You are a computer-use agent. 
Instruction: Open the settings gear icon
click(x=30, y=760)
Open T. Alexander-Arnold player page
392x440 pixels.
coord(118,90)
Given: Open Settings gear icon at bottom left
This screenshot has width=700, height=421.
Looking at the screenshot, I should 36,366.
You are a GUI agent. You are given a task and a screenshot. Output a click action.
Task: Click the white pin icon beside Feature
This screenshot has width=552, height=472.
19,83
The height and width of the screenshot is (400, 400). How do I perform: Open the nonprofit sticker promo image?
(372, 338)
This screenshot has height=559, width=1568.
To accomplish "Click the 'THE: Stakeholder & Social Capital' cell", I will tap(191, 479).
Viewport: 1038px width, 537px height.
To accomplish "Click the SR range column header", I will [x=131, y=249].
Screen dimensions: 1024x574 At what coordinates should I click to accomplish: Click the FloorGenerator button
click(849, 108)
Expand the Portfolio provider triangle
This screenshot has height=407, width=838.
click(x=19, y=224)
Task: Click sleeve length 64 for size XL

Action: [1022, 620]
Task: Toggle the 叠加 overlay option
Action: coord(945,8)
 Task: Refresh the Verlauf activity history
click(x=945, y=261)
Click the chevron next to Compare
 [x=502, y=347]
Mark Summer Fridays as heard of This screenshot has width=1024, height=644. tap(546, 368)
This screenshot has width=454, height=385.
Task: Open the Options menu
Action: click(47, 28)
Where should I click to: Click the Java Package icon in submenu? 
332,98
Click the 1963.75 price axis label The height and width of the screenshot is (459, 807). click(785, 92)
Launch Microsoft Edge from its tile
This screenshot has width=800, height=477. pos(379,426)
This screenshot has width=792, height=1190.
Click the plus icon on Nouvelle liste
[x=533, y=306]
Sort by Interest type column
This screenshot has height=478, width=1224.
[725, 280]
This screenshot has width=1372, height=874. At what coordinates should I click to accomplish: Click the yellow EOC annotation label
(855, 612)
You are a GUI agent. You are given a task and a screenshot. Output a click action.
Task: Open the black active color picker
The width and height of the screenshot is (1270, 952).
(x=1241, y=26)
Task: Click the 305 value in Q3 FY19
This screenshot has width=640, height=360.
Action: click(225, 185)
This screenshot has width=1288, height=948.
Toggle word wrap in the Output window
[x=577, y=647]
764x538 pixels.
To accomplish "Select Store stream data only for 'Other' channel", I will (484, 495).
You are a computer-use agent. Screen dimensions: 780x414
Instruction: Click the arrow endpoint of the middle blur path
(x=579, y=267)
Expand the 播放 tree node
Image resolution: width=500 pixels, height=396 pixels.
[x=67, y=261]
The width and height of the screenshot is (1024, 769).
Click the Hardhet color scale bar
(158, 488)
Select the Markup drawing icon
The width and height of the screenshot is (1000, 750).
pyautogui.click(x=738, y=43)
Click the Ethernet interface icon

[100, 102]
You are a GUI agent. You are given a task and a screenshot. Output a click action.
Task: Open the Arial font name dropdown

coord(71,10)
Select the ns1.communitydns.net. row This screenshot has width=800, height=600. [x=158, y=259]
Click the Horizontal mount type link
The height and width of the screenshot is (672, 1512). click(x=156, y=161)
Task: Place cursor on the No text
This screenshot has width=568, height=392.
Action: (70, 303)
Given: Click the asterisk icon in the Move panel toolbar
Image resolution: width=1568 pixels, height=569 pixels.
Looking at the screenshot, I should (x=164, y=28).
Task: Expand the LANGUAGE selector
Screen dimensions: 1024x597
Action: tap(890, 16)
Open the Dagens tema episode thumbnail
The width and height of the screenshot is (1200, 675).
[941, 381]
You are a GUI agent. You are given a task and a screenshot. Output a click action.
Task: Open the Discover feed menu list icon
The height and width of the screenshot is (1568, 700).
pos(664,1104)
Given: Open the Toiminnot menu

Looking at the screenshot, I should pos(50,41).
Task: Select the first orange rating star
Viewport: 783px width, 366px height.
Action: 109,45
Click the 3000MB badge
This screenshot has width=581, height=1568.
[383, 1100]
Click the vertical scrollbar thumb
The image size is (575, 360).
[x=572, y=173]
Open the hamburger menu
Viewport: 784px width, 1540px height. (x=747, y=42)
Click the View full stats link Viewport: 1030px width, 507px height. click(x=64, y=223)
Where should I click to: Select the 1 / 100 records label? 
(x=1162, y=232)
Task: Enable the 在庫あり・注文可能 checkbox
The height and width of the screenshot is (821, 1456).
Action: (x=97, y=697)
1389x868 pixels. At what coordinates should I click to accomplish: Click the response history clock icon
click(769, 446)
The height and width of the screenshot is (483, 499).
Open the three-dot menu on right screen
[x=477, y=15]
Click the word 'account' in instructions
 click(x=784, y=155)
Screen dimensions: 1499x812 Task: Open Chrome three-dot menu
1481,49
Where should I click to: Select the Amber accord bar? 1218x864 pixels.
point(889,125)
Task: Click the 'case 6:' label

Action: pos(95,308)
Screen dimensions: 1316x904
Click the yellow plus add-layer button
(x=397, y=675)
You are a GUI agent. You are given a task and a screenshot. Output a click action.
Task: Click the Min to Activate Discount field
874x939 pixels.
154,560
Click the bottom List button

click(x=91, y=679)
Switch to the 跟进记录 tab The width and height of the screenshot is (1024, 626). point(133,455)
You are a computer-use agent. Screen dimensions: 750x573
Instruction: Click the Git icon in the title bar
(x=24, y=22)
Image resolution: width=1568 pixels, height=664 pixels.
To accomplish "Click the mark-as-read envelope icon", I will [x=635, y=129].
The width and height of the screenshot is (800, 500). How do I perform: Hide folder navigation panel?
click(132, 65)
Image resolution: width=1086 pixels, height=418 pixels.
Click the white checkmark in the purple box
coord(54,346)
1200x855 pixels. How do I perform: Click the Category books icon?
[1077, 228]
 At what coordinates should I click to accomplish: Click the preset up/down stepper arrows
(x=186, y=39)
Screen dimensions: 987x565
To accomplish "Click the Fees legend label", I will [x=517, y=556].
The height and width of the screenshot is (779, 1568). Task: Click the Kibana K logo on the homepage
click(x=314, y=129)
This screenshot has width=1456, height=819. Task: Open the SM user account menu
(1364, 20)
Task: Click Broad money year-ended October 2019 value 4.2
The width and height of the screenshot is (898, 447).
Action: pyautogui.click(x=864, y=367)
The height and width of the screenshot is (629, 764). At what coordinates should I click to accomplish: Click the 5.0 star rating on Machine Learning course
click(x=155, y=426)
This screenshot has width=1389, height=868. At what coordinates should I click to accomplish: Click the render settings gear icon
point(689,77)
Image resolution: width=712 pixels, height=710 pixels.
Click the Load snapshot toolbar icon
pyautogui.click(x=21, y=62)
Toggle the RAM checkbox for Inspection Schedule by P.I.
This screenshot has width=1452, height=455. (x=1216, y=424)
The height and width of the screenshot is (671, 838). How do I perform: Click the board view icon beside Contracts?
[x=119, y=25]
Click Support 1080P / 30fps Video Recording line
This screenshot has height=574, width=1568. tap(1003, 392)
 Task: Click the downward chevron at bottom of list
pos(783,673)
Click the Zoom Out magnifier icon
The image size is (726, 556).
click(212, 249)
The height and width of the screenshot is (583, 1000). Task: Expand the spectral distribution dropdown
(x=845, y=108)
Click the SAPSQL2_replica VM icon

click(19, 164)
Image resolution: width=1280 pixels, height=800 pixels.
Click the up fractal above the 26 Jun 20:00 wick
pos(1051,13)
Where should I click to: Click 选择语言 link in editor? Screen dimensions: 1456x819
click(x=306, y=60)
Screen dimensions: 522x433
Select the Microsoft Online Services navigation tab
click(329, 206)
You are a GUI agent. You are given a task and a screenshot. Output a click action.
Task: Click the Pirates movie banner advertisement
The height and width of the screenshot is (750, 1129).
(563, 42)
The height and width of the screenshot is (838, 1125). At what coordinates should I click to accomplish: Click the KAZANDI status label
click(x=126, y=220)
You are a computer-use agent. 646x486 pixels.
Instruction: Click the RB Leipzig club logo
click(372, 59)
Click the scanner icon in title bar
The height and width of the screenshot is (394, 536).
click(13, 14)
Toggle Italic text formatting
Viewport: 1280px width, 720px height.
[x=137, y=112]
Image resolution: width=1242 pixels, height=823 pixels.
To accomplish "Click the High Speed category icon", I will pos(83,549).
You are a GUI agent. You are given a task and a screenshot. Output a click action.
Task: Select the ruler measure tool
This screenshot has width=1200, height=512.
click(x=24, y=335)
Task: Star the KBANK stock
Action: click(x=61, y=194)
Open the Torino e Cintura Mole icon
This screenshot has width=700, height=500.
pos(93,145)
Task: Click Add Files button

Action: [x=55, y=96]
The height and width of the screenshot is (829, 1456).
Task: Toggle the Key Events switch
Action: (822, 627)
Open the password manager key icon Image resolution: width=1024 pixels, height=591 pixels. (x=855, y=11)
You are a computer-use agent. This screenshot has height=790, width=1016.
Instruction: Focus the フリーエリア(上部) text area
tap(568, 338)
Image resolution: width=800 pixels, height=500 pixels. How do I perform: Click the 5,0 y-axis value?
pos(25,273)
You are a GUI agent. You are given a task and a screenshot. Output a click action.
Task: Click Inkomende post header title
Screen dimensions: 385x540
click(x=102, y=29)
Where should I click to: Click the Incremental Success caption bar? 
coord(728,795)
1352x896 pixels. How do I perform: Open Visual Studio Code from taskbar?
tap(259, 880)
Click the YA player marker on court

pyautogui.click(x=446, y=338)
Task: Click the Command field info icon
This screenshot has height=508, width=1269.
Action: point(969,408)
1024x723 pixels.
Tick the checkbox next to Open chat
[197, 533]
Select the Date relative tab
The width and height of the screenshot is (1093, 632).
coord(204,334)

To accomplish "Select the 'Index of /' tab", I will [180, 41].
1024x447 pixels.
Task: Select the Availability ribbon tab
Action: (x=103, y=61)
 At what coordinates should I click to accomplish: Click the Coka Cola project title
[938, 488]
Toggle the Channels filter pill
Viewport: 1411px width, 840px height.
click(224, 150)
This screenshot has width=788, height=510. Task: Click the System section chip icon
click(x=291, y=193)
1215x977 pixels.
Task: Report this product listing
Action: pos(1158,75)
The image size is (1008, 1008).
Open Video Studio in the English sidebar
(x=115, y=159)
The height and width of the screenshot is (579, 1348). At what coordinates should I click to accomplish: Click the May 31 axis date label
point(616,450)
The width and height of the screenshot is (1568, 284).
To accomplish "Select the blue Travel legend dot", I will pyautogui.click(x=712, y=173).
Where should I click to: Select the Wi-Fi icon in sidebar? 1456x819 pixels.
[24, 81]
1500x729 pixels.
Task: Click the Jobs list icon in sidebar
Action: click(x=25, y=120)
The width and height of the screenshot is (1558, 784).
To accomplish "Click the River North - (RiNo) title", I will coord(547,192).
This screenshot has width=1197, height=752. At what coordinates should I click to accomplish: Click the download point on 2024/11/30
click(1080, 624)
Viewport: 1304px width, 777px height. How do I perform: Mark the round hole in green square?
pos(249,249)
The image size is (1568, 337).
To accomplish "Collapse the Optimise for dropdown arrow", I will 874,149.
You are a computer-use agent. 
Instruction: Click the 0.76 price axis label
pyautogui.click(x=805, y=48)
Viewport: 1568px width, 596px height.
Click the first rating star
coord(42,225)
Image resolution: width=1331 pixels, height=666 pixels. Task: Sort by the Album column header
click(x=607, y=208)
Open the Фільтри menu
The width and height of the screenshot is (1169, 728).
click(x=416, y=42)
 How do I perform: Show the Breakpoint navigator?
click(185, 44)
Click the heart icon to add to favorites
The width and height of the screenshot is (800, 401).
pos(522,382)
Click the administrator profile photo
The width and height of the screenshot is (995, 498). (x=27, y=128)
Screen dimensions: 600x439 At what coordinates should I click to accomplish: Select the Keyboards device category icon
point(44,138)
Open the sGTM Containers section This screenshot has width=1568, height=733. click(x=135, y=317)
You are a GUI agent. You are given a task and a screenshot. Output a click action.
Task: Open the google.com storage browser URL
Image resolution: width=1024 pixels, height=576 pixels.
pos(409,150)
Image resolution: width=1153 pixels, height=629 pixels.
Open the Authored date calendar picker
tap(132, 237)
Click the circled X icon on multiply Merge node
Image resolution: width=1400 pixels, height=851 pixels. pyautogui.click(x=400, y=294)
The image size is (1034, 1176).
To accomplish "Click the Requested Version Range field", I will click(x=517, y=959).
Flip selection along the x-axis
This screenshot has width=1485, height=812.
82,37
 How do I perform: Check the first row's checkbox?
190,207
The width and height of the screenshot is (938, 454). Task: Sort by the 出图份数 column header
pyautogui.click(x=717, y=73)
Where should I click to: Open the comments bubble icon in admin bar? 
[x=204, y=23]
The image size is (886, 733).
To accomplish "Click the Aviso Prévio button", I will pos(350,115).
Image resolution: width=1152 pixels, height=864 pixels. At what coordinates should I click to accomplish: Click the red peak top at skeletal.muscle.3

•••••

▶ Short task: Repeat the lines from the one holding "Task: Click Broad" through the one holding "click(19, 164)", inclusive, word for word.

▶ The completed task:
Task: Click Broad money year-ended October 2019 value 4.2
The width and height of the screenshot is (898, 447).
Action: pyautogui.click(x=864, y=367)
The height and width of the screenshot is (629, 764). At what coordinates should I click to accomplish: Click the 5.0 star rating on Machine Learning course
click(x=155, y=426)
This screenshot has width=1389, height=868. At what coordinates should I click to accomplish: Click the render settings gear icon
point(689,77)
Image resolution: width=712 pixels, height=710 pixels.
Click the Load snapshot toolbar icon
pyautogui.click(x=21, y=62)
Toggle the RAM checkbox for Inspection Schedule by P.I.
This screenshot has width=1452, height=455. (x=1216, y=424)
The height and width of the screenshot is (671, 838). How do I perform: Click the board view icon beside Contracts?
[x=119, y=25]
Click Support 1080P / 30fps Video Recording line
This screenshot has height=574, width=1568. tap(1003, 392)
 Task: Click the downward chevron at bottom of list
pos(783,673)
Click the Zoom Out magnifier icon
The image size is (726, 556).
click(212, 249)
The height and width of the screenshot is (583, 1000). Task: Expand the spectral distribution dropdown
(x=845, y=108)
Click the SAPSQL2_replica VM icon

click(19, 164)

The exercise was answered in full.